Un hombre que había sido mordido por una yarará a comienzos de diciembre en la ciudad de Cipolletti falleció tras sufrir una descompensación, pese a haber recibido el antídoto correspondiente. Según se informó, la atención médica se produjo cuando el cuadro ya había evolucionado, ya que el paciente acudió al hospital recién al manifestar los primeros síntomas.
El hecho se conoció el 6 de diciembre, cuando un camionero de 44 años, identificado como Miguel Esteban Contreraras, fue asistido en la localidad de Cutral Co tras presentar dolores intensos en una pierna y en la zona renal, además de un episodio de expectoración con sangre.
De acuerdo al testimonio de Oriana, hija del trabajador, su padre se encontraba manejando el camión cuando descendió para ir al baño. En ese momento, sintió una mordedura, aunque debido a la falta de iluminación no pudo identificar al animal.
Horas más tarde comenzaron las complicaciones, por lo que solicitó ayuda al personal de la Caminera, que dispuso su traslado urgente al Policlínico de Cipolletti.

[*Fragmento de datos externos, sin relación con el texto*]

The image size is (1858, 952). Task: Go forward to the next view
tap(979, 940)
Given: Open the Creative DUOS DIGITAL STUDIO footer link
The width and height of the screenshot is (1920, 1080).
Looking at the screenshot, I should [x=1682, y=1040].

En el centro de salud, los médicos le administraron un suero antiofídico ante la sospecha de una mordedura de yarará, según consignó el medio Río Negro y replicó la Agencia Noticias Argentinas. No obstante, indicaron que el estado clínico ya era delicado al momento de iniciar el tratamiento.
La familia había señalado previamente que el veneno aún permanecía en el organismo, lo que generaba una disminución severa de glóbulos rojos, situación que obligó a realizarle transfusiones de sangre de manera reiterada.
Finalmente, durante la madrugada de este lunes se confirmó el fallecimiento de Contreraras. Sus restos serán trasladados a Bahía Blanca, ciudad de la que era oriundo.